Tell your healthcare provider about all the medicines you take, including prescription and over-the-counter medicines, vitamins, or herbal supplements.
How should I receive XOLAIR?
XOLAIR should be given by your healthcare provider, in a healthcare setting.
XOLAIR is given in 1 or more injections under the skin (subcutaneous), 1 time every 2 or 4 weeks.
In asthma patients, a blood test for a substance called IgE must be performed prior to starting XOLAIR to determine the appropriate dose and dosing frequency.
Do not decrease or stop taking any of your other asthma medicine unless your healthcare providers tell you to.
You may not see improvement in your symptoms right away after XOLAIR treatment.
What are the possible side effects of XOLAIR?
XOLAIR may cause serious side effects, including:
See, “What is the most important information I should know about XOLAIR” regarding the risk of anaphylaxis.
Cancer. Cases of cancer were observed in some people who received XOLAIR.
Inflammation of your blood vessels. Rarely, this can happen in people with asthma who receive XOLAIR. This usually, but not always, happens in people who also take a steroid medicine by mouth that is being stopped or the dose is being lowered. It is not known whether this is caused by XOLAIR. Tell your healthcare provider right away if you have rash; chest pain; shortness of breath; or a feeling of pins and needles or numbness of your arms or legs.
Fever, muscle aches, and rash. Some people who take XOLAIR get these symptoms 1 to 5 days after receiving a XOLAIR injection. If you have any of these symptoms, tell your healthcare provider.
Parasitic infection. Some people who are at a high risk for parasite (worm) infections, get a parasite infection after receiving XOLAIR. Your healthcare provider can test your stool to check if you have a parasite infection.
Heart and circulation problems.
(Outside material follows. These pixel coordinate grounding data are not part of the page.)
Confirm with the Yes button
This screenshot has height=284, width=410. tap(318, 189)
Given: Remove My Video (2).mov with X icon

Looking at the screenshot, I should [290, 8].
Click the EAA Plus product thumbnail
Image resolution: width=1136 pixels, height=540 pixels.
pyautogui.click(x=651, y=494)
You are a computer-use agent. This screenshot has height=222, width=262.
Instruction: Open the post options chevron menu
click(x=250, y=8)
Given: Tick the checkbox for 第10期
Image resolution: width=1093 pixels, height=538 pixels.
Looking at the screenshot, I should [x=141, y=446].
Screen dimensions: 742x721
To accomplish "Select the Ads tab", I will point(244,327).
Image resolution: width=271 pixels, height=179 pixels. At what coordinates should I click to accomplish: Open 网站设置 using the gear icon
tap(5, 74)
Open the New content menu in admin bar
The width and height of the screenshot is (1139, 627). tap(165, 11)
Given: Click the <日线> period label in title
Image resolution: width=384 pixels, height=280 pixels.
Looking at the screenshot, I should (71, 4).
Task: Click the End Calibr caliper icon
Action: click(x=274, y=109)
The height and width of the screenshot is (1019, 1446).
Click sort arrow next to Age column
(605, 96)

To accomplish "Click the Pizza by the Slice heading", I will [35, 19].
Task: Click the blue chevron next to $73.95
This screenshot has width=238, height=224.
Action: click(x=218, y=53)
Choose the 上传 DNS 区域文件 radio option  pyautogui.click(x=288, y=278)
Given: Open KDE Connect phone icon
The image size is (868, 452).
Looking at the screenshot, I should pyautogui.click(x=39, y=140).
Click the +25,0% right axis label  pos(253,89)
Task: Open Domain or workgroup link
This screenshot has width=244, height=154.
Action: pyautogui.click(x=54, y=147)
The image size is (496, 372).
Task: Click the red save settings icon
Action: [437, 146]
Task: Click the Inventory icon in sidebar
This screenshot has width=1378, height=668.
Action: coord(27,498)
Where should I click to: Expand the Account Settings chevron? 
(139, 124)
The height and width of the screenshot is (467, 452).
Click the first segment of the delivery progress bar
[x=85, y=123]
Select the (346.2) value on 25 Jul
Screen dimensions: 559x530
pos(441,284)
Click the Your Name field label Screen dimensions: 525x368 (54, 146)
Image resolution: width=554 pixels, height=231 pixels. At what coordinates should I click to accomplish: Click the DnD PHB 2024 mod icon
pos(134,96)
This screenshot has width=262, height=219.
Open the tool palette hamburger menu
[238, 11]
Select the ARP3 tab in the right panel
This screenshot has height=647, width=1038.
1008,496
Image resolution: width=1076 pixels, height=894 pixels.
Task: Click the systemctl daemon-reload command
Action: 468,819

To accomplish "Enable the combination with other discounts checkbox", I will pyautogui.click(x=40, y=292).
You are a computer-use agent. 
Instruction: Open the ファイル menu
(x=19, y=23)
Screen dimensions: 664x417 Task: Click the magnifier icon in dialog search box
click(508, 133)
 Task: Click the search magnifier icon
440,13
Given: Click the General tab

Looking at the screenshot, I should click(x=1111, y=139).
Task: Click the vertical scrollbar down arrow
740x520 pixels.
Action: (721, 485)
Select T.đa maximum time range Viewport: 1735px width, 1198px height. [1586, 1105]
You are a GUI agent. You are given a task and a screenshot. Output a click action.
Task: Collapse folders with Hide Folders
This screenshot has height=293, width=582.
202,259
Some people who receive XOLAIR have had chest pain, heart attack, blood clots in the lungs or legs, or temporary symptoms of weakness on one side of the body, slurred speech, or altered vision. It is not known whether this is caused by XOLAIR.
The most common side effects of XOLAIR:
In adults and children 12 years of age and older with asthma: pain especially in your arms and legs, dizziness, feeling tired, skin rash, bone fractures, and pain or discomfort of your ears.
In children 6 to less than 12 years of age with asthma: common cold symptoms, headache, fever, sore throat, pain or discomfort of your ear, abdominal pain, nausea, vomiting and nose bleeds.
These are not all the possible side effects of XOLAIR. Call your doctor for medical advice about side effects.
You may report side effects to the FDA at (800) FDA-1088 or www.fda.gov/medwatch. You may also report side effects to Genentech at (888) 835-2555 or Novartis Pharmaceuticals Corporation at (888) 669-6682.
Please see full Prescribing Information, including Medication Guide for additional Important Safety Information.
What is XOLAIR? XOLAIR® (omalizumab) for subcutaneous use is an injectable prescription medicine used to treat patients 6 years of age and older with moderate to severe persistent asthma whose asthma symptoms are not controlled by asthma medicines called inhaled corticosteroids. A skin or blood test is performed to see if you have allergies to year-round allergens.
XOLAIR is not used to treat other allergic conditions, acute bronchospasm or status asthmaticus.